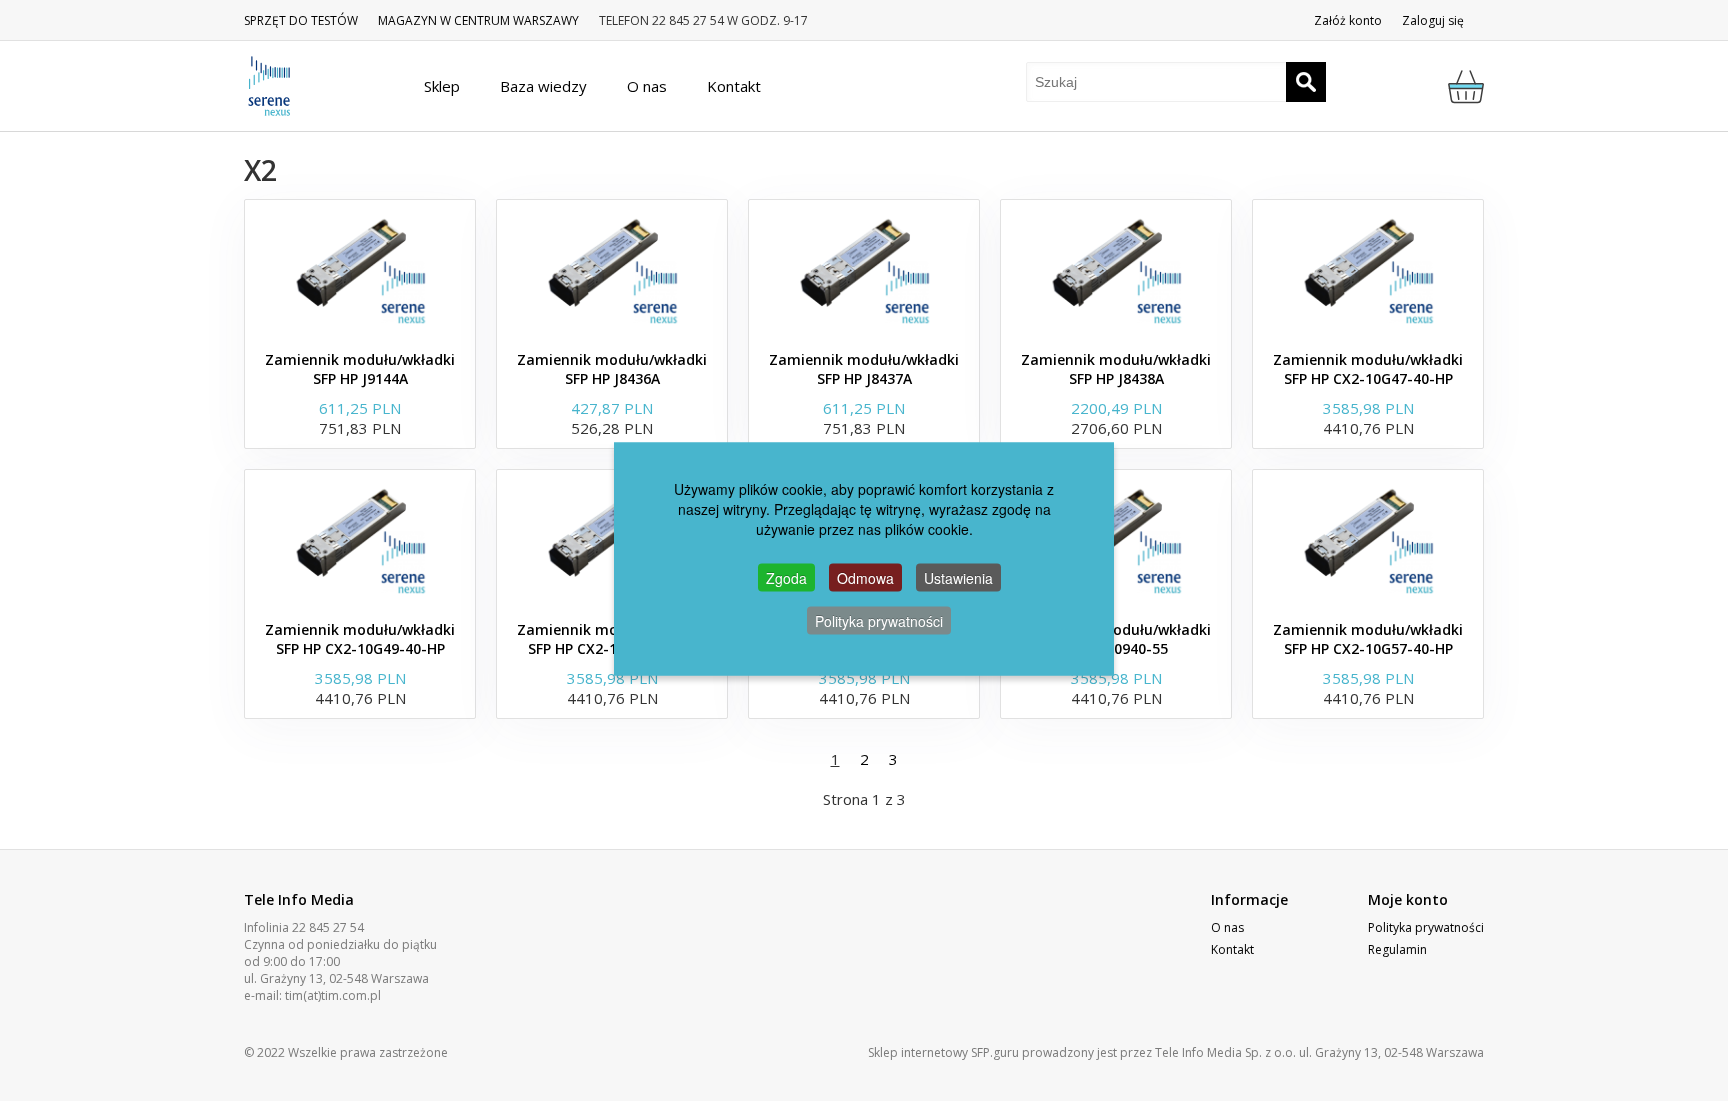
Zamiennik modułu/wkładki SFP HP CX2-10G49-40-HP (360, 639)
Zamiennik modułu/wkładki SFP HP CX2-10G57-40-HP (1368, 639)
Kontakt (1232, 949)
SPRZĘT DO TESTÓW (301, 20)
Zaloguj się (1433, 20)
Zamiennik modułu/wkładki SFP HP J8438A (1116, 369)
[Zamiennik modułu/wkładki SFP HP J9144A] (360, 270)
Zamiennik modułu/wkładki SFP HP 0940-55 (1116, 639)
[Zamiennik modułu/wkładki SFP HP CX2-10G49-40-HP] (360, 540)
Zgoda (786, 577)
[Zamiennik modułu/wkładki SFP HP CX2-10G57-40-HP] (1368, 540)
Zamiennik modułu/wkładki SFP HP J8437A (864, 369)
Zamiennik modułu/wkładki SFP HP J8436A (612, 369)
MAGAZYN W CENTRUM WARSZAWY (478, 20)
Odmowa (865, 577)
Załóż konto (1348, 20)
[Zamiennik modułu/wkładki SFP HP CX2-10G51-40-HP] (612, 540)
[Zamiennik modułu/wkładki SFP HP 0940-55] (1116, 540)
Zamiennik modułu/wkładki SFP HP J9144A (360, 369)
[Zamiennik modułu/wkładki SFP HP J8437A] (864, 270)
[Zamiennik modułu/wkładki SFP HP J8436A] (612, 270)
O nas (1227, 927)
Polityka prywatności (1426, 927)
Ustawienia (958, 577)
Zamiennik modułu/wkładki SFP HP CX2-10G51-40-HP (612, 639)
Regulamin (1397, 949)
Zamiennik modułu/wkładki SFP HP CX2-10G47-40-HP (1368, 369)
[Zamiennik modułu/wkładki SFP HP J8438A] (1116, 270)
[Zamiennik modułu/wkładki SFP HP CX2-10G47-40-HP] (1368, 270)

- EXERCISE DETAILS
Pictures are to be left out; the rest of the listing should be printed exactly.

- TASK ANSWER
Zamiennik modułu/wkładki SFP HP CX2-10G49-40-HP (360, 639)
Zamiennik modułu/wkładki SFP HP CX2-10G57-40-HP (1368, 639)
Kontakt (1232, 949)
SPRZĘT DO TESTÓW (301, 20)
Zaloguj się (1433, 20)
Zamiennik modułu/wkładki SFP HP J8438A (1116, 369)
[Zamiennik modułu/wkładki SFP HP J9144A] (360, 270)
Zamiennik modułu/wkładki SFP HP 0940-55 (1116, 639)
[Zamiennik modułu/wkładki SFP HP CX2-10G49-40-HP] (360, 540)
Zgoda (786, 577)
[Zamiennik modułu/wkładki SFP HP CX2-10G57-40-HP] (1368, 540)
Zamiennik modułu/wkładki SFP HP J8437A (864, 369)
Zamiennik modułu/wkładki SFP HP J8436A (612, 369)
MAGAZYN W CENTRUM WARSZAWY (478, 20)
Odmowa (865, 577)
Załóż konto (1348, 20)
[Zamiennik modułu/wkładki SFP HP CX2-10G51-40-HP] (612, 540)
[Zamiennik modułu/wkładki SFP HP 0940-55] (1116, 540)
Zamiennik modułu/wkładki SFP HP J9144A (360, 369)
[Zamiennik modułu/wkładki SFP HP J8437A] (864, 270)
[Zamiennik modułu/wkładki SFP HP J8436A] (612, 270)
O nas (1227, 927)
Polityka prywatności (1426, 927)
Ustawienia (958, 577)
Zamiennik modułu/wkładki SFP HP CX2-10G51-40-HP (612, 639)
Regulamin (1397, 949)
Zamiennik modułu/wkładki SFP HP CX2-10G47-40-HP (1368, 369)
[Zamiennik modułu/wkładki SFP HP J8438A] (1116, 270)
[Zamiennik modułu/wkładki SFP HP CX2-10G47-40-HP] (1368, 270)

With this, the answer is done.